Malgré ses premiers écarts de conduite, il était encore « le Bien Aimé », tellement qu’à l’annonce de la gravité de son état, 6.000 messes furent demandées pour lui à Notre-Dame de Paris. La forte constitution de Louis XV triompha du mal. Il guérit et, à peine rétabli, il se rendit sous les murs de Fribourg dont le siège était commencé, qui ouvrit bientôt ses portes.

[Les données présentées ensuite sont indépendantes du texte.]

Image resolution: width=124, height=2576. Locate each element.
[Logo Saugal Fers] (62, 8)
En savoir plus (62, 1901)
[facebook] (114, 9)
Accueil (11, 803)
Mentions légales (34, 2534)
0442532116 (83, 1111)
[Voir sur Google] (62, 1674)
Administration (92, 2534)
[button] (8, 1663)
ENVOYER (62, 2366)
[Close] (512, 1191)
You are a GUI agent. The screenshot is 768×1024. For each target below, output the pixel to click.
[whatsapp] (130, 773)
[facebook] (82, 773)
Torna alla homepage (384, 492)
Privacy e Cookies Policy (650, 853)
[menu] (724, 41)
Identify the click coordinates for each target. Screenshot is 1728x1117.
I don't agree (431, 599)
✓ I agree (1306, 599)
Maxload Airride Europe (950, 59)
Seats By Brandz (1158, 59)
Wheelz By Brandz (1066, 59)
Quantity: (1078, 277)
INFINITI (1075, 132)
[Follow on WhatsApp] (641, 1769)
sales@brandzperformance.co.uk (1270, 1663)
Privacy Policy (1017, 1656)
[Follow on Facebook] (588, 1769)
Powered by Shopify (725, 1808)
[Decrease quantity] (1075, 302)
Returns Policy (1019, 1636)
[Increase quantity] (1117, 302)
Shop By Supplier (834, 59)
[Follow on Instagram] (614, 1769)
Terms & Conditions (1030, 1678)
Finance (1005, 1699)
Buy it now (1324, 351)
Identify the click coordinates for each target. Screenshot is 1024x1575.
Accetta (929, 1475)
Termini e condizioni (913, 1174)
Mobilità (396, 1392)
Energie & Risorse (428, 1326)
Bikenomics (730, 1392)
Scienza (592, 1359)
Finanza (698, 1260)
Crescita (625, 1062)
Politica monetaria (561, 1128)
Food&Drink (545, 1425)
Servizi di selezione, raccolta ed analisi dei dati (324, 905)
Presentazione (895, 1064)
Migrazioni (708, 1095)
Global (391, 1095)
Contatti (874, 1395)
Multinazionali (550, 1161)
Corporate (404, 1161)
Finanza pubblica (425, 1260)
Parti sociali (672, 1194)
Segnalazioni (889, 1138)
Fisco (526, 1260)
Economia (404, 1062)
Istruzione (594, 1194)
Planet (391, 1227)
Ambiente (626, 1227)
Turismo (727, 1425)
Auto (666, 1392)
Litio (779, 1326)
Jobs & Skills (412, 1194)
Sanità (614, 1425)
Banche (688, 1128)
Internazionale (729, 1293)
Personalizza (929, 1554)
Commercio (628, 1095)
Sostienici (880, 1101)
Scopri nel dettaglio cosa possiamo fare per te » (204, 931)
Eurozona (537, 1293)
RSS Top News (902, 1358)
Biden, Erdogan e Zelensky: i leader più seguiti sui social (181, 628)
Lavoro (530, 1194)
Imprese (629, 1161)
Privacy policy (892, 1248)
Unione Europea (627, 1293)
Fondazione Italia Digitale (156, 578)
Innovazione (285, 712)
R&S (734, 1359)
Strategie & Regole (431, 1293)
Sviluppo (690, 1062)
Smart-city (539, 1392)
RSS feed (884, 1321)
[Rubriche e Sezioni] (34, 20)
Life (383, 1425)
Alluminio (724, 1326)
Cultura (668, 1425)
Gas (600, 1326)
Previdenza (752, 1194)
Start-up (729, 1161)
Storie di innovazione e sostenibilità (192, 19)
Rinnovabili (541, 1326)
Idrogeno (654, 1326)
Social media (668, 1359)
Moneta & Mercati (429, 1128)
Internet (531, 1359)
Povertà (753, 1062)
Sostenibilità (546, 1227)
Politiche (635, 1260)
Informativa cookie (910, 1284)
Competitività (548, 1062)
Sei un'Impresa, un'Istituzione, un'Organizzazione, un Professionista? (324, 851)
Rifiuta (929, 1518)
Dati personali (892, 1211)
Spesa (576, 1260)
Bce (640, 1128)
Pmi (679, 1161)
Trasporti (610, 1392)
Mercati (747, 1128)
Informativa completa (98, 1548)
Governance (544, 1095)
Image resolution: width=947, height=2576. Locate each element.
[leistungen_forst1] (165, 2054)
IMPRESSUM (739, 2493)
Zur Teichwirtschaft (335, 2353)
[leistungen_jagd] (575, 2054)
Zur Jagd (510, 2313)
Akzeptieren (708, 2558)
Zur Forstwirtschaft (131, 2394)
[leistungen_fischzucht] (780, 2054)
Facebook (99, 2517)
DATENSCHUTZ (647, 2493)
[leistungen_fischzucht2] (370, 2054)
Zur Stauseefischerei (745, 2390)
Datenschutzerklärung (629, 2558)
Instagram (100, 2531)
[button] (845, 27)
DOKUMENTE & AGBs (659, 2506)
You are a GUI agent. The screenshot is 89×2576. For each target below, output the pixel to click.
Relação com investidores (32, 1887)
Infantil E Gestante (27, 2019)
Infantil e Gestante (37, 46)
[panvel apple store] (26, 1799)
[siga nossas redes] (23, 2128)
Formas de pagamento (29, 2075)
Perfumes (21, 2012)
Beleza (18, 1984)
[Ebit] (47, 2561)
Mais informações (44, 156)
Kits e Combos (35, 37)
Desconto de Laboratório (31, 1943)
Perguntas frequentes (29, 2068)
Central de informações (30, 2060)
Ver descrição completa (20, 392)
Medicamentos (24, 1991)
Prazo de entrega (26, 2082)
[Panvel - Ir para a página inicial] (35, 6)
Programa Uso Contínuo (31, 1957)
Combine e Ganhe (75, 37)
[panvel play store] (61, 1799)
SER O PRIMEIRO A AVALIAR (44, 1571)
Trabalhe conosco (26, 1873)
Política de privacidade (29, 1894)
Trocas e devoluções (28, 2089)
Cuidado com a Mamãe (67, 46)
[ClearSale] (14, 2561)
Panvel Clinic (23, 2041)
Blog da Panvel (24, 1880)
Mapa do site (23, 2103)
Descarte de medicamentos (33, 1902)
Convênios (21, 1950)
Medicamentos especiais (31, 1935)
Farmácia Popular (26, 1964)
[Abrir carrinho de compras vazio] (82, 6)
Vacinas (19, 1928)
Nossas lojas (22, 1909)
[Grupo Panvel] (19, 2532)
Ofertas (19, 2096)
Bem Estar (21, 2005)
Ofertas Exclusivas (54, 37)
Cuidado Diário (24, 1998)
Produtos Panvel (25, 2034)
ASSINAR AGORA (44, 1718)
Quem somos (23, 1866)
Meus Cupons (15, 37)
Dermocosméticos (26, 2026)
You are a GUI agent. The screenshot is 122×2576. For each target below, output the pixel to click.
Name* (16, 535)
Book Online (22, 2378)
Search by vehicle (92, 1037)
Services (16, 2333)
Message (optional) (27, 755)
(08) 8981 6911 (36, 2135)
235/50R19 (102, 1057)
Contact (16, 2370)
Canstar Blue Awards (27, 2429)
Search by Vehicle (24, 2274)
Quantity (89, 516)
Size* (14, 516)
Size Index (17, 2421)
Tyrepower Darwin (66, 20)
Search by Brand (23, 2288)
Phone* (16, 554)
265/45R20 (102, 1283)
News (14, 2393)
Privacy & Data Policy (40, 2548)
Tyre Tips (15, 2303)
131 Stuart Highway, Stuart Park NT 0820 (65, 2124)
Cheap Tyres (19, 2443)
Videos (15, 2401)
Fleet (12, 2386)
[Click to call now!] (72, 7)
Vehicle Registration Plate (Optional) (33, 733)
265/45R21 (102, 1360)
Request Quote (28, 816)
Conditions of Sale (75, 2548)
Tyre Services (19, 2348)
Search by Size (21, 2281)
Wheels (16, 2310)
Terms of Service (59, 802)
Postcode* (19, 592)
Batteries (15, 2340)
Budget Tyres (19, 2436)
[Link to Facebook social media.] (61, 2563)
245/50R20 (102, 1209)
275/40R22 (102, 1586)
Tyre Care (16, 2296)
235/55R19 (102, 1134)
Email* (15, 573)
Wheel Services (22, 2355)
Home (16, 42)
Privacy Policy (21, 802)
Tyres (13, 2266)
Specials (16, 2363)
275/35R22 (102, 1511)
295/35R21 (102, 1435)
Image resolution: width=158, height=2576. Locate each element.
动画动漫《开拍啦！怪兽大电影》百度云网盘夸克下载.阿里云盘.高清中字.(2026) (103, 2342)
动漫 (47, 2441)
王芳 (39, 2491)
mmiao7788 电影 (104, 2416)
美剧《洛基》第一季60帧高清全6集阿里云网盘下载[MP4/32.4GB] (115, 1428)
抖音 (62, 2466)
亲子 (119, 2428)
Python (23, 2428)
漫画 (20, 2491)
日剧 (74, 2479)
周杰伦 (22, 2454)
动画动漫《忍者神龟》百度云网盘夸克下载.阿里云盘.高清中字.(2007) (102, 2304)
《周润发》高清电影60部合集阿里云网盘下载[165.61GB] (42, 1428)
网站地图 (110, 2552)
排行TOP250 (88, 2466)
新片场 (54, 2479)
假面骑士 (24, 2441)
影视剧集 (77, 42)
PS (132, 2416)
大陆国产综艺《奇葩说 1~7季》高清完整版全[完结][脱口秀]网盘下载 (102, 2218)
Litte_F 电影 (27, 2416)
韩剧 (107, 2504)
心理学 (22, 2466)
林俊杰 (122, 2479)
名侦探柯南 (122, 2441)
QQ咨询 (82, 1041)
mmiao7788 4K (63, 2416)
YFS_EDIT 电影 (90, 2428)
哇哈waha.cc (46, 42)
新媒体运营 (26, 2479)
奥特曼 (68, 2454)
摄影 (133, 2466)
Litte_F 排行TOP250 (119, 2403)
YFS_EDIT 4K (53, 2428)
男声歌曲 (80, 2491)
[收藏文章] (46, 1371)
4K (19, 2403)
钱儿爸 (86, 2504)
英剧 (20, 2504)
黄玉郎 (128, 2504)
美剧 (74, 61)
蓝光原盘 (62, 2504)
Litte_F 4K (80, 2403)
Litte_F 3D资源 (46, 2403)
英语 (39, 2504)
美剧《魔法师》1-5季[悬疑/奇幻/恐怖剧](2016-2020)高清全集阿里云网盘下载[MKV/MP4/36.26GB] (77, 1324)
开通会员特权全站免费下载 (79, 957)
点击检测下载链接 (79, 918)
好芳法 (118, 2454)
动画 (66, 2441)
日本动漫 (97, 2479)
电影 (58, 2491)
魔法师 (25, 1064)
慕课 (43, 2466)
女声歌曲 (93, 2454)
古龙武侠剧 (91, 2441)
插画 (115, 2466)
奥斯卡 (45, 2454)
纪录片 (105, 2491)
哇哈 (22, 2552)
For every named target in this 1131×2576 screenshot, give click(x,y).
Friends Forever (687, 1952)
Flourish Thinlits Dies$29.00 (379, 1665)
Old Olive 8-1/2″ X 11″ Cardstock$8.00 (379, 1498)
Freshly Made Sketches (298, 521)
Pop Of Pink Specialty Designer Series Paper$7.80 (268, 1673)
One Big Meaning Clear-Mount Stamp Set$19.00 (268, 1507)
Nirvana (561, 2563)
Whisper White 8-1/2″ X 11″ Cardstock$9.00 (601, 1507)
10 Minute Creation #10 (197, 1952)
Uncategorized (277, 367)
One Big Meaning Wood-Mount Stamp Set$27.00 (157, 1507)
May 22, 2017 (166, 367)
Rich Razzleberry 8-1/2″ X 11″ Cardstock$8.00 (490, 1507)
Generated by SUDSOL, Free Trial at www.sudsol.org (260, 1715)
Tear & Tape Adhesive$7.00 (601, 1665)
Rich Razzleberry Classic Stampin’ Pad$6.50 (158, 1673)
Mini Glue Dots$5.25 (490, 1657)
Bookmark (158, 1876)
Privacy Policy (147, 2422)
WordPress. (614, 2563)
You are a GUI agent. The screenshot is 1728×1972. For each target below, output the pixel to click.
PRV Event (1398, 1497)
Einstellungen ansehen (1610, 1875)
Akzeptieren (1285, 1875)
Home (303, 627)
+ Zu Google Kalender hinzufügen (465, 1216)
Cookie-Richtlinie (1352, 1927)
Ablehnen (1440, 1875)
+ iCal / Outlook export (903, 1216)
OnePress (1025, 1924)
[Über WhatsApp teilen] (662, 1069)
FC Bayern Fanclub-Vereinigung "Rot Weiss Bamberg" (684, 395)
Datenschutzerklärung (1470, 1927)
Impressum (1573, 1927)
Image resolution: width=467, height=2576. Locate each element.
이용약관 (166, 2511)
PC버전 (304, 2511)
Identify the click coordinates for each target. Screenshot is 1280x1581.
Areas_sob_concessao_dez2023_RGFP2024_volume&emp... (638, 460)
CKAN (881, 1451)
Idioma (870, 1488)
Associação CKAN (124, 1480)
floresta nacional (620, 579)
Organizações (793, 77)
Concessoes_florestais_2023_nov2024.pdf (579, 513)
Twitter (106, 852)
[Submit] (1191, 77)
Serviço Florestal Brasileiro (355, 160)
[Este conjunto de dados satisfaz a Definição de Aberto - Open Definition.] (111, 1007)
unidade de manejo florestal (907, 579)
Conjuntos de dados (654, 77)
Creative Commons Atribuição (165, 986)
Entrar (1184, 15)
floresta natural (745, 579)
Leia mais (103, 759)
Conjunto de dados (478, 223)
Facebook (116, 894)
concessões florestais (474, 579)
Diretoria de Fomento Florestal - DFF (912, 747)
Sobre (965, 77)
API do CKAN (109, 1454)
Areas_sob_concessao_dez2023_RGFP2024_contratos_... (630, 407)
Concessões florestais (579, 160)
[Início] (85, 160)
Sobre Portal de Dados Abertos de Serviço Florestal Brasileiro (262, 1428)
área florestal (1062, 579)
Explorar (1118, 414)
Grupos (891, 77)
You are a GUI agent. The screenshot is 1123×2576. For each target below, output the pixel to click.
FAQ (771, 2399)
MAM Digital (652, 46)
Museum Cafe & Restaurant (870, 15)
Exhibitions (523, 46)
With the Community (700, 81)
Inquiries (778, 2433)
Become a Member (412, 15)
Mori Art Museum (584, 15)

Mais son état encore précaire l’obligeait à retourner à Versailles. Par la Franche-Comté il regagna la Champagne et c’est ainsi qu’il passa le 14 novembre à Troyes, qu’il ne fit d’ailleurs que traverser sous les arcs-de-triomphe et les mille décorations des maisons et au milieu des acclamations de joie générales. La Ville alla chercher au château de Dampierre 5 canons pour honorer le roi. Le maire lui remit, dans un bassin d‘argent, deux clefs de la ville, chacune d’argent pendues à un gland d’or.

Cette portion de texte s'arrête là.